Department stores had their March moment.
While the big guys added to their staff, the overall jobs data for retail was mixed. Employment in retail trade fell by 15,000 jobs in the month. Furniture, home furnishings, electronics and appliance retailers lost 15,000 jobs last month. Jobs in building material and garden equipment and supplies dealers also shed 9,000 positions. The losses in both categories were partially offset by the 15,000 positions gained in the department store sector.
And even though companies, particularly in retail, have been adding warehouse and distribution center staff over the last year, the warehousing and storage category lost 12,000 jobs last month.

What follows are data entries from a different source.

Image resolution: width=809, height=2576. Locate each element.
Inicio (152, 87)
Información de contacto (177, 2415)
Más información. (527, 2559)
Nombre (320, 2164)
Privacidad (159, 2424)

The Bureau of Labor Statistics said on Friday that total nonfarm payroll employment rose by 236,000 in March, but that’s still a 28 percent decline from the upwardly revised tally of 326,000 for February.
And while manufacturing lost 1,000 jobs in March, apparel manufacturing remained flat.
“America’s factories continue to experience the destabilizing influence of rising interest rates,” Alliance for American Manufacturing president Scott Paul said. “The Federal Reserve must understand that its policies are undermining our global competitiveness.”
March’s data indicates that the jobs front remains relatively strong, with the unemployment rate at 3.5 percent, even though some sectors are showing signs of weakness.
“Labor shortages remain the main challenge for employers and layoffs are still low,” Frank Steemers, senior economist at The Conference Board, said.
According to Steemers, a short and shallow recession is the most likely scenario for the U.S. economy in 2023. He is projecting the unemployment rate to rise to 4.5 percent by the first quarter in 2024, with job losses totaling 1.1 million, as more layoffs begin to increase in the second half of 2023.
Wells Fargo economists Sarah House and Michael Pugliese said in a report Friday that an orderly slowing of job growth is likely the trend that Federal Reserve policymakers want to see, particularly as wage growth edges closer to the central bank’s 2 percent inflation target. “There are clear signs that the labor supply and demand are coming more into balance,” the economist concluded.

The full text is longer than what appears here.